Abstract 114: Selective Activation of the Renin-Angiotensin System in the Subfornical Organ is Sufficient to Elicit Fluid and Sodium Intake Behaviors
Increased activity of the renin-angiotensin system (RAS) within the brain results in polydipsia and hypertension, and various lines of evidence suggest that the subfornical organ (SFO) is an important region mediating these effects. We sought to verify a model of spatially- and temporally-inducible angiotensin (ANG) production, and to determine the sufficiency of ANG production within the SFO to elicit polydipsia and sodium intake. Mice expressing human renin via the neuron-specific promoter, synapsin (sR mice), were bred with mice expressing an inducible human angiotensinogen (hAGT) gene via the ubiquitous CAG promoter (A-Red mice) to generate sRA-Red mice. Exposure of the A-Red construct to Cre-recombinase results in excision of a dsRed reporter gene, and induction of hAGT expression.
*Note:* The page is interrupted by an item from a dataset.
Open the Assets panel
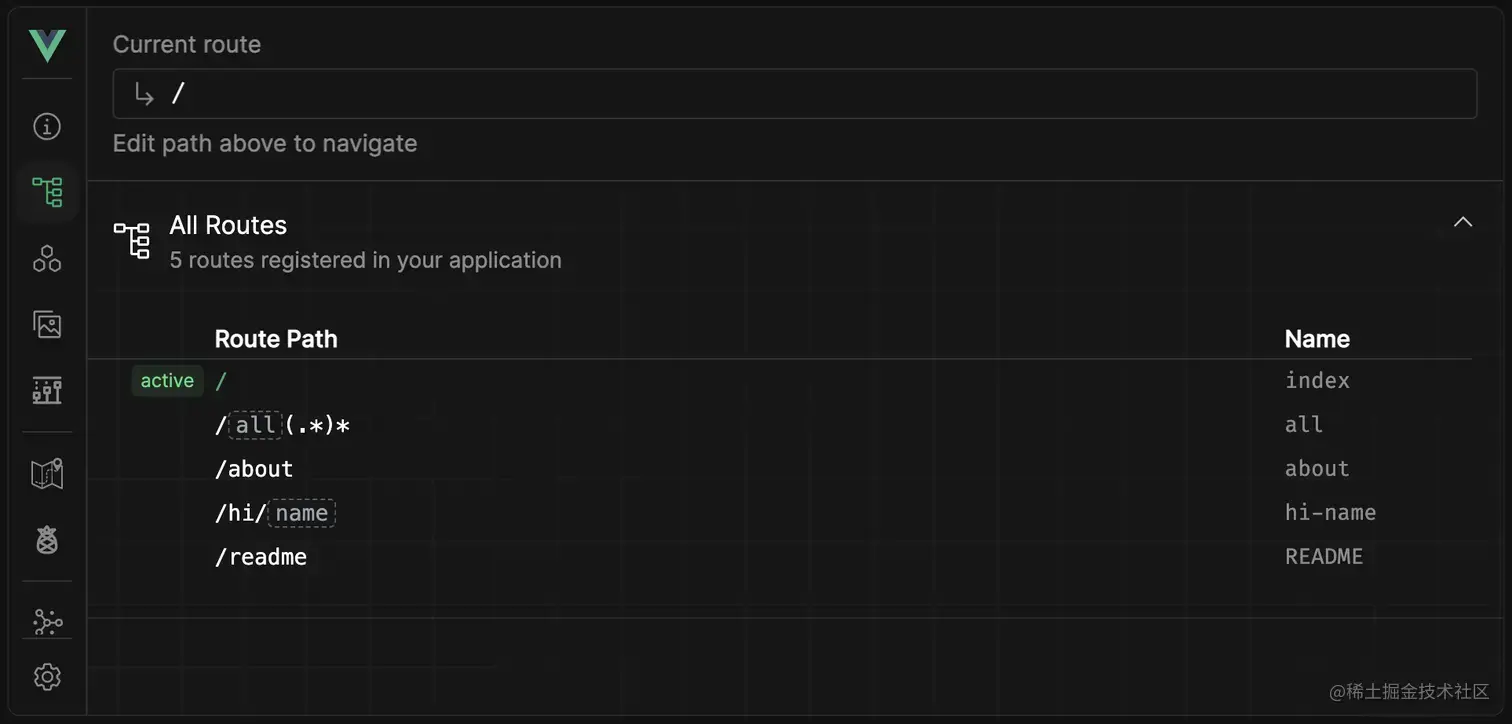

An adenovirus encoding Cre and GFP (AdCre) was injected into the lateral cerebral ventricle (ICV) of sRA-Red mice or control littermates (NT) to target the SFO. At baseline, fluid (NT: 0.18±0.03 vs sRA-Red: 0.19±0.04 mL/g/day) and sodium intakes (NT: 0.53±0.11 vs sRA-Red: 0.74±0.21 mEq/day) were similar between NT and sRA-Red mice. After 21 days sRA-Red mice receiving AdCre exhibited polydipsia (NT: 0.24±0.02 vs sRA-Red: 0.40±0.04 mL/g/day, P<0.05) and increased sodium intake (NT: 0.88±0.05 vs sRA-Red: 1.59±0.19 mEq/day, P<0.001). We validated SFO-specific targeting using a ROSA-TdTomato reporter mouse line. Cre-mediated recombination persisted in the SFO for at least 60 days after injection. Together, these data support the hypothesis that SFO-specific hyperactivity of the RAS is sufficient to cause polydipsia and sodium intake. We are currently investigating the effect on arterial pressure.
- © 2012 by American Heart Association, Inc.